Supplied information:
╔══

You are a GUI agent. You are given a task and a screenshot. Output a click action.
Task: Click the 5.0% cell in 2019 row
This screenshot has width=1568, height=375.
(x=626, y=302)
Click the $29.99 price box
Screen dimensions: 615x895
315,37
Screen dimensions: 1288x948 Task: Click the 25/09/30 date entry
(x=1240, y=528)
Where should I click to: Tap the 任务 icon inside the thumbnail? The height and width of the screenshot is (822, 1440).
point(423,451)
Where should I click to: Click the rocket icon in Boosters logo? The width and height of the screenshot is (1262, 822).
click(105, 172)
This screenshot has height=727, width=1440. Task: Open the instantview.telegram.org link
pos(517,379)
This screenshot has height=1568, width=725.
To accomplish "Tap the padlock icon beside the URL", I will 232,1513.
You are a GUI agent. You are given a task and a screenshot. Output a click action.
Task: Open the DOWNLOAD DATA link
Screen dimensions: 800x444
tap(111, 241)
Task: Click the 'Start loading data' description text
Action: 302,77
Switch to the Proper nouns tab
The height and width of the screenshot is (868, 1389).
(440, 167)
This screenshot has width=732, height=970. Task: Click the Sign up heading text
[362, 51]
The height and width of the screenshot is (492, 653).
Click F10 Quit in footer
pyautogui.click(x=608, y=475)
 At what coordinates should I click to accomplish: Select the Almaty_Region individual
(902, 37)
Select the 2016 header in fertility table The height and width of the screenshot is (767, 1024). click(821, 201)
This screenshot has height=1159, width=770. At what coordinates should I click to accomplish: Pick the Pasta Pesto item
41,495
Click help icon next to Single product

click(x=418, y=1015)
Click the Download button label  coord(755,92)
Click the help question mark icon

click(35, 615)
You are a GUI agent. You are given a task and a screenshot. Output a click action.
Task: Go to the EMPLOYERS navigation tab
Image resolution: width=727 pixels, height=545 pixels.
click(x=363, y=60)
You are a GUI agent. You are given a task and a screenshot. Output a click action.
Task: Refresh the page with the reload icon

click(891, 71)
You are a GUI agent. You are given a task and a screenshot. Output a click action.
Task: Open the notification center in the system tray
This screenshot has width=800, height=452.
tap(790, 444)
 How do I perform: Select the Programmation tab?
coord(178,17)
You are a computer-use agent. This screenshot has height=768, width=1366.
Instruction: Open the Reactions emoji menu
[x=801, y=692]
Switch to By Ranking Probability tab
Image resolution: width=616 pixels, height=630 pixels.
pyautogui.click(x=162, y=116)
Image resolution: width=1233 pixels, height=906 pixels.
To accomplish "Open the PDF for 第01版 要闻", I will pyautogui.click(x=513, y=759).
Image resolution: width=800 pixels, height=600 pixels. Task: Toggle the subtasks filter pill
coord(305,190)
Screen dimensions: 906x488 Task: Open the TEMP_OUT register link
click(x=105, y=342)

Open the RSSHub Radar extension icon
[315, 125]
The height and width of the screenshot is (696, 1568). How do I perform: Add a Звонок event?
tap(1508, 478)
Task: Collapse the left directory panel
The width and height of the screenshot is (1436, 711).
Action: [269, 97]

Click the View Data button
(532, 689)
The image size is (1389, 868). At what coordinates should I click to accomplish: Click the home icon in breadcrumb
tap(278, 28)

╚══

Written instruction: Show every line of the material above that contains the string "pyautogui". Matching is case-sensitive.

Problem solution:
pyautogui.click(x=608, y=475)
pyautogui.click(x=162, y=116)
To accomplish "Open the PDF for 第01版 要闻", I will pyautogui.click(x=513, y=759).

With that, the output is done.